Re: Half Life dedicated server Patch

[Shaun Meckler <shaun () TRUCKMASTER COM>]

Nathan Woodcock wrote:
> > - Rcon buffer overflow fixed.
> >
> > It does not make any mention of the format string
> bug as mentioned in
> > 'Tamandua Sekure Labs Security Advisory 2000-01'
>
> Leon Hartwig, the coder of the linux half-life patch
> port, has confirmed in email on the hlds_linux mailing
> list that this exploit was most definately fixed.

Not what I would consider 'most definately fixed', but their word is
they were unable to substantiate the claims of the advisory.  Other
sources questioned the integrity of the advisory, as it did not even
have the correct version numbers posted on it.
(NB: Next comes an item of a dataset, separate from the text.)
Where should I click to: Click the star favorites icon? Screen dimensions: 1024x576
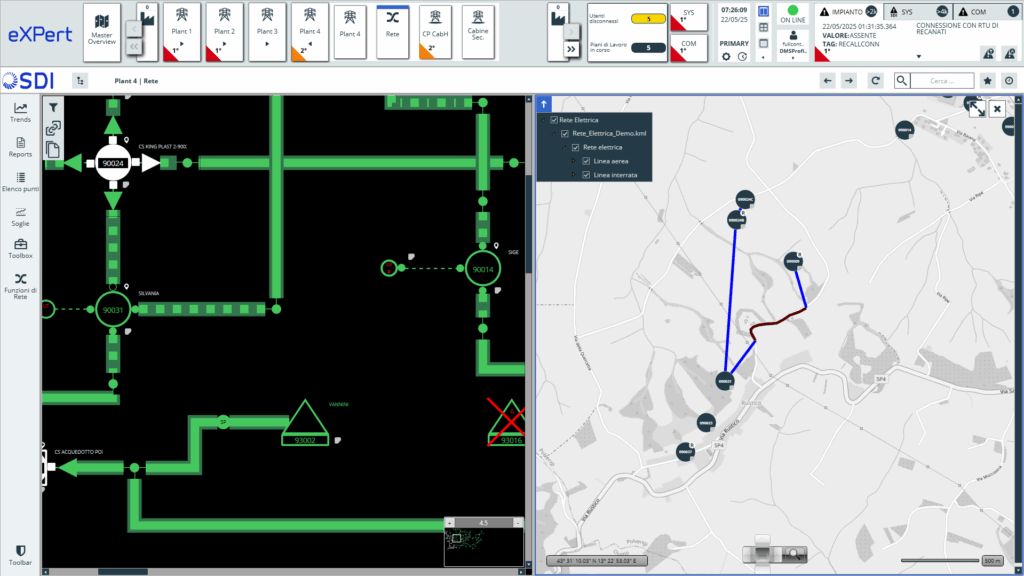click(987, 80)
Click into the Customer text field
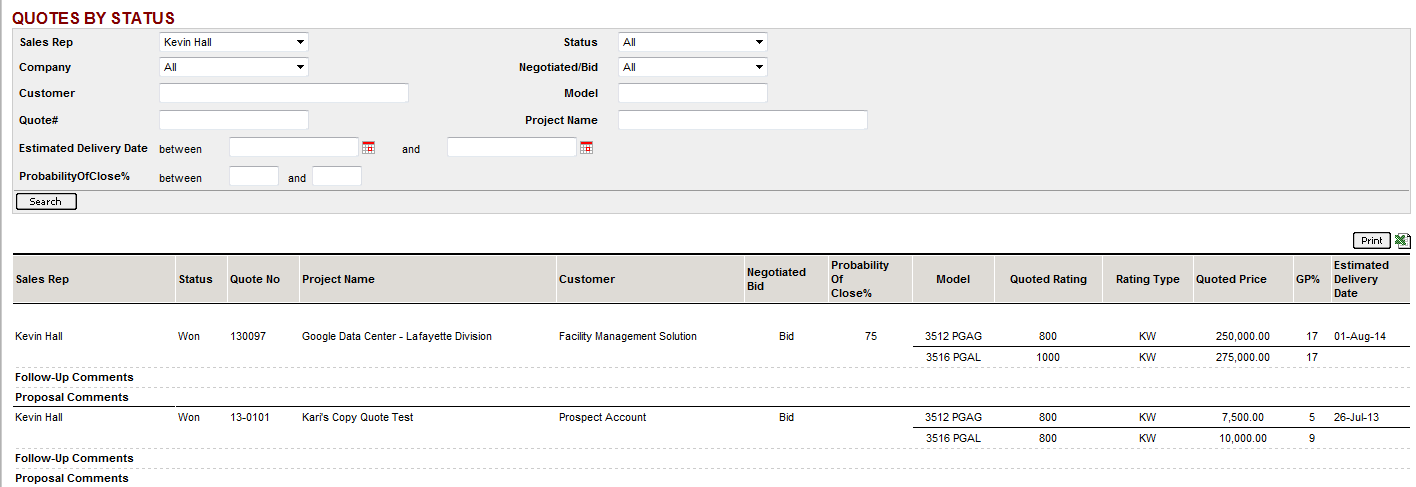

Btw, the original advisory is located at:
http://www.securityfocus.com/archive/1/141060

-------- Original Message --------
Subject: RE: Security Fixed by new patch?
Date: Fri, 27 Oct 2000 08:13:59 -0400
From: Leon Hartwig <hartwig () valvesoftware com>
Reply-To: hlds_linux () valvesoftware com
To: hlds_linux () valvesoftware com

Well, the crash I was talking about applied to a format string problem
elsewhere (when a player first connected to the server), not to rcon.

However, I have tried to reproduce the rcon format string bug that is
mentioned in the security advisory and I have not been able to do so.  I
have also combed through the related code and have found no problems.
Has
anyone actually encountered this alleged bug on their server?